As a result of the Merger, at the Effective Time, the Company became a wholly-owned subsidiary of Parent and, accordingly, a change in control of the Company occurred.
| Item 5.02. | Departure of Directors or Certain Officers; Election of Directors; Appointment of Certain Officers; Compensatory Arrangements of Certain Officers. |
The information set forth in the Introductory Note and under Item 2.01 of this Current Report on Form 8-K is incorporated herein by reference.

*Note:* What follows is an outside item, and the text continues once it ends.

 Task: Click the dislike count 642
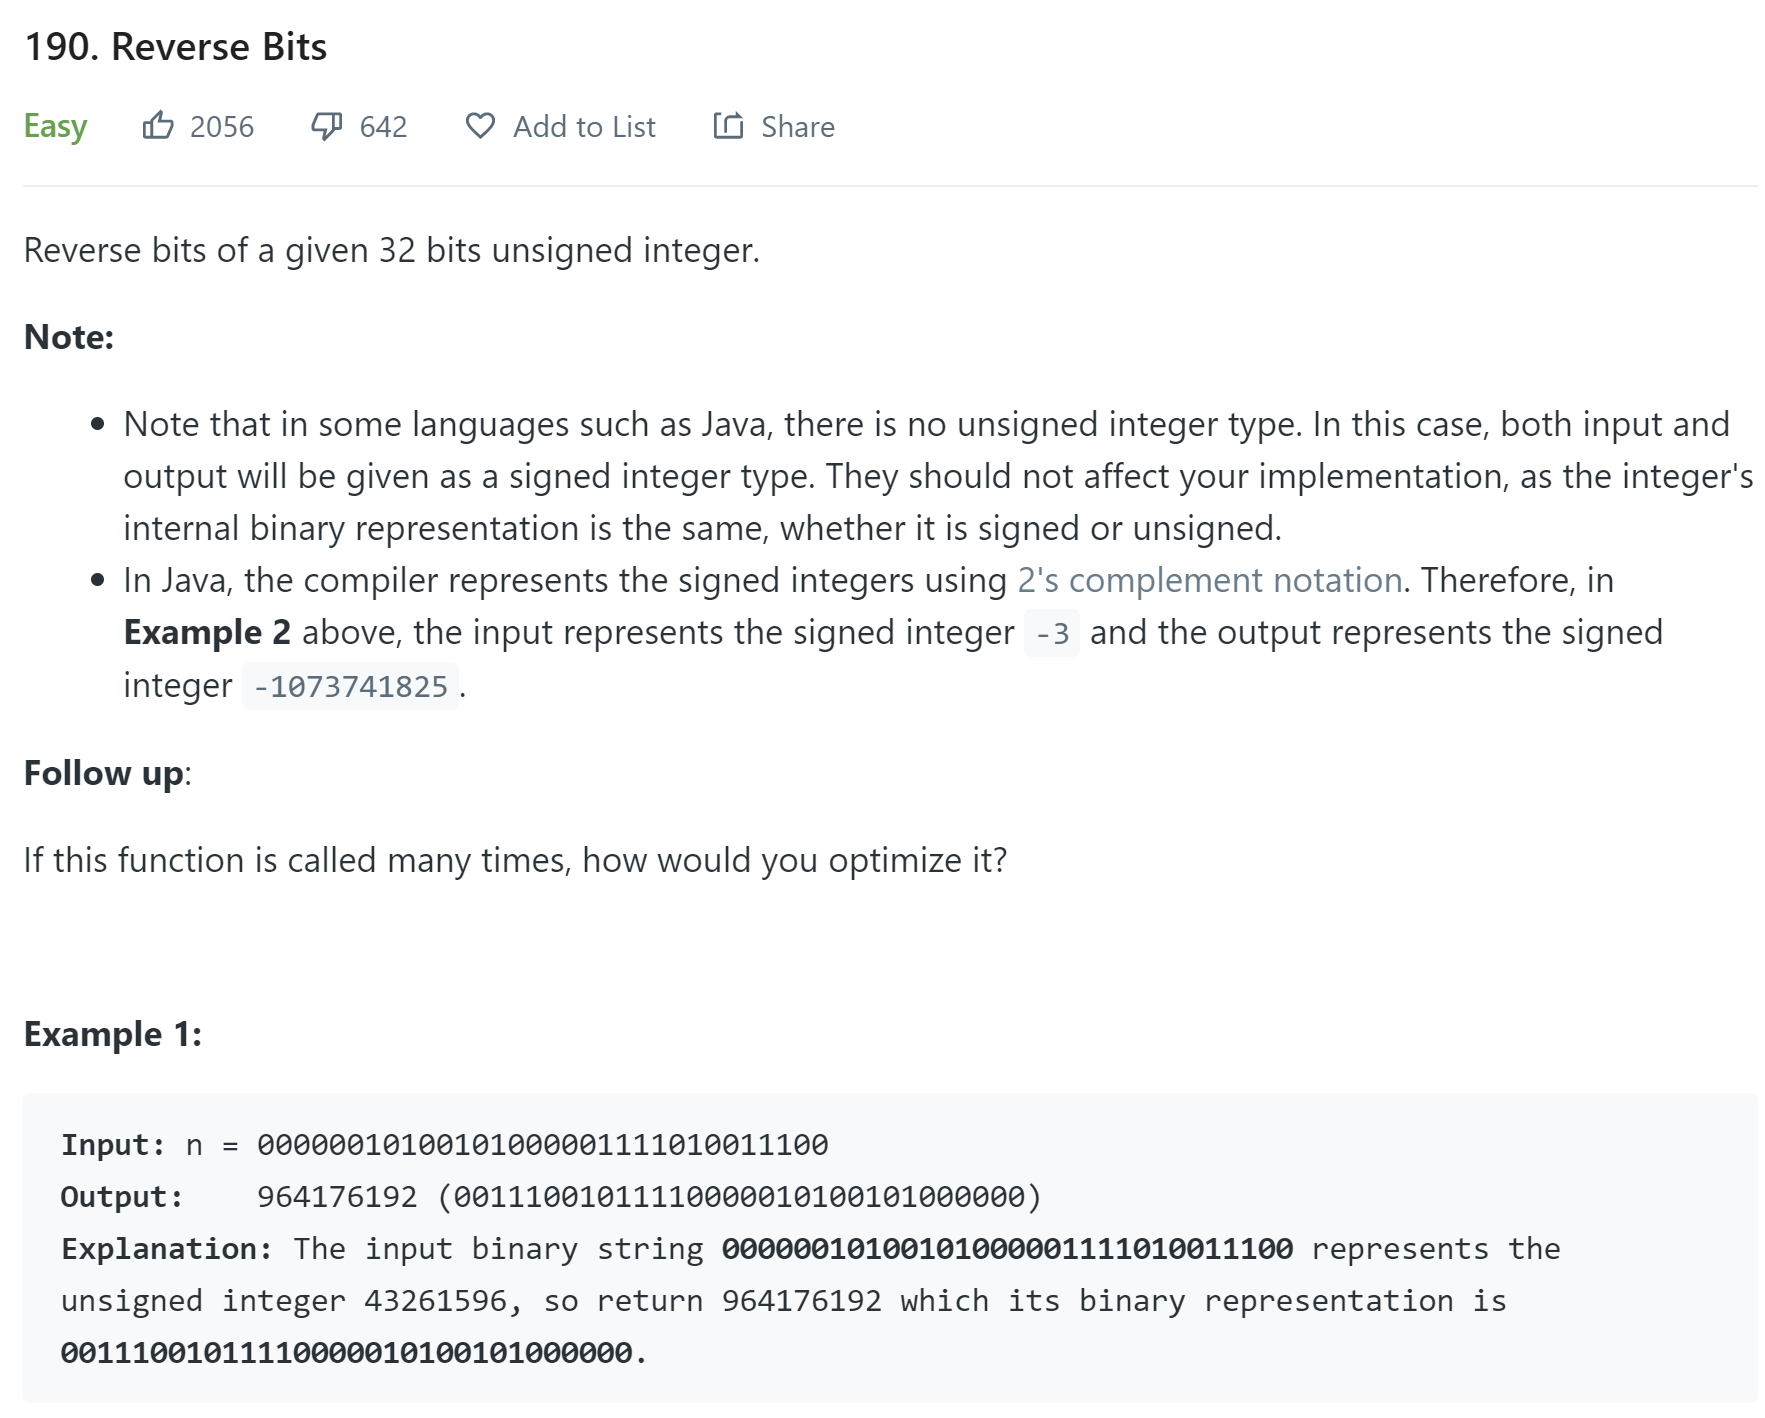pos(383,127)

In accordance with the terms of the Merger Agreement, as of the Effective Time, the following persons became directors of the Company: Jeffrey M. Kissel, Richard C. Lee and Deborah S. Butera. The following persons, who were directors of the Company immediately prior to the Effective Time, voluntarily resigned from the board of directors of the Company (the “Board”) and the committees of the Board on which they served, if any, at the Effective Time: David Sgro, Raouf S. Ghali, Paul J. Evans, Grant G. McCullagh, James B. Renacci and Sue Steele.
In accordance with the terms of the Merger Agreement, effective upon the consummation of the Merger, the officers of the Company immediately prior to the Effective Time continue to be the officers of the Company.

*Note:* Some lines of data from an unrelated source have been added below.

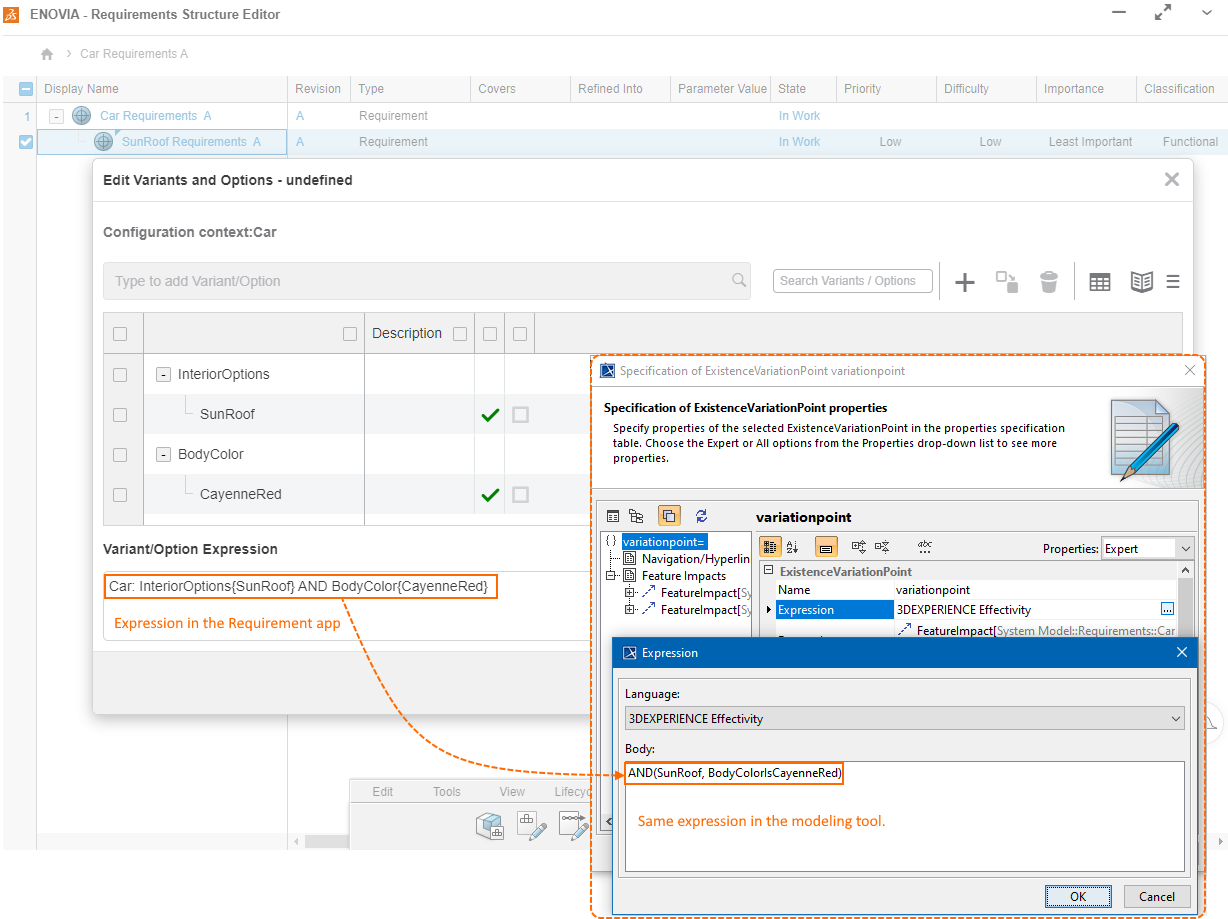The image size is (1228, 919).
Task: Open the Properties Expert dropdown
Action: [1146, 548]
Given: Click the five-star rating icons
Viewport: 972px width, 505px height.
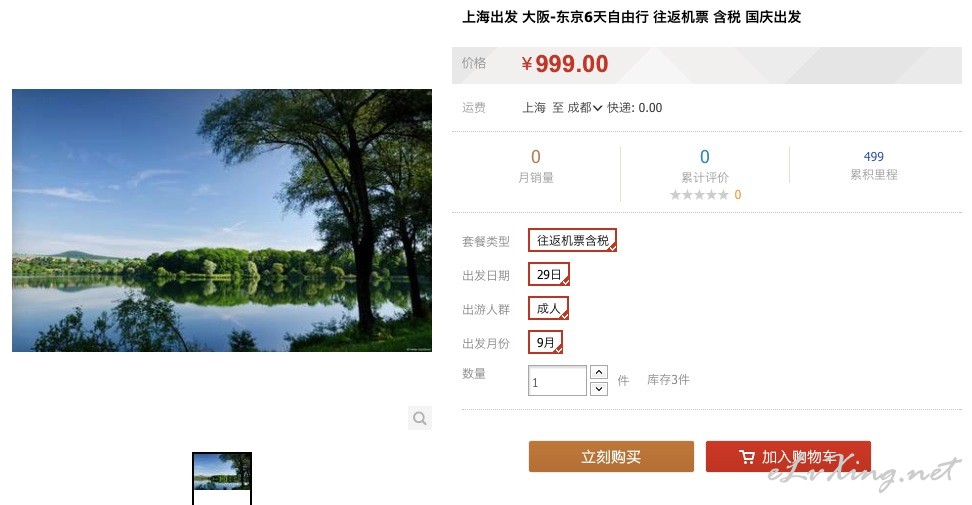Looking at the screenshot, I should (x=699, y=195).
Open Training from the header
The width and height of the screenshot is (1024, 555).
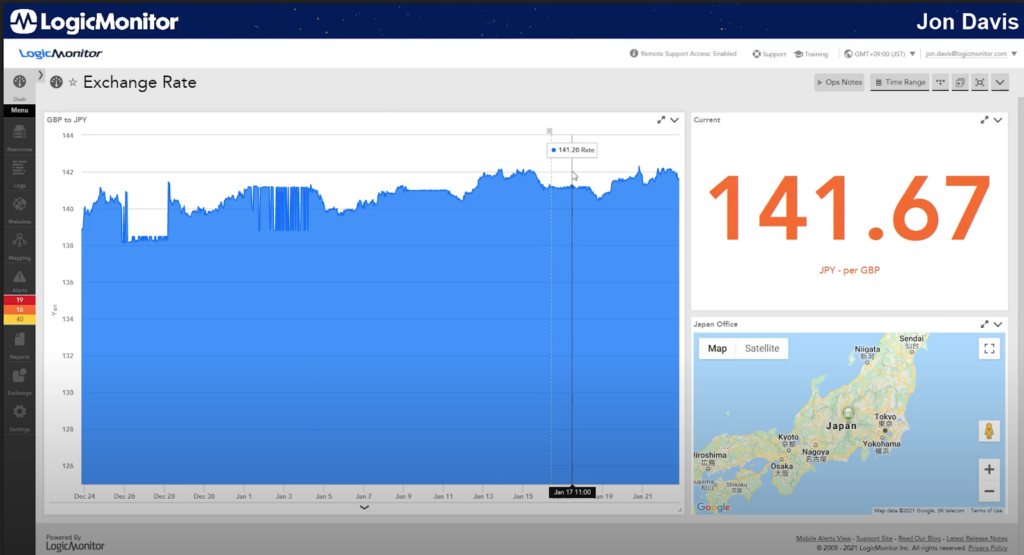811,54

| Item 5.03. | Amendments to Articles of Incorporation or Bylaws; Change in Fiscal Year. |
The information set forth in the Introductory Note and under Item 2.01 of this Current Report on Form 8-K is incorporated herein by reference.

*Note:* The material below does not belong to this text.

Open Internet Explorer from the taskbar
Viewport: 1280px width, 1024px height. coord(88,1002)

As of the Effective Time, the certificate of incorporation of the Company, as in effect immediately prior to the Effective Time, was amended and restated to be in the form of the certificate of incorporation attached as Exhibit 3.1 hereto, which is incorporated herein by reference.
As of the Effective Time, the bylaws of the Company were amended and restated to be in the form of the bylaws attached as Exhibit 3.2 hereto, which is incorporated herein by reference.
On the Closing Date, the Company issued a press release announcing the consummation of the Merger, a copy of which is attached as Exhibit 99.1 to this Current Report on Form 8-K and incorporated herein by reference.
| Item 9.01. | Financial Statements and Exhibits. |
(d) Exhibits
* The Company Disclosure Schedule and other Schedules attached to the Merger Agreement have been omitted pursuant to Item 601(b)(2) of Regulation S-K.
SIGNATURES
Pursuant to the requirements of the Securities Exchange Act of 1934, the Registrant has duly caused this report to be signed on its behalf by the undersigned hereunto duly authorized.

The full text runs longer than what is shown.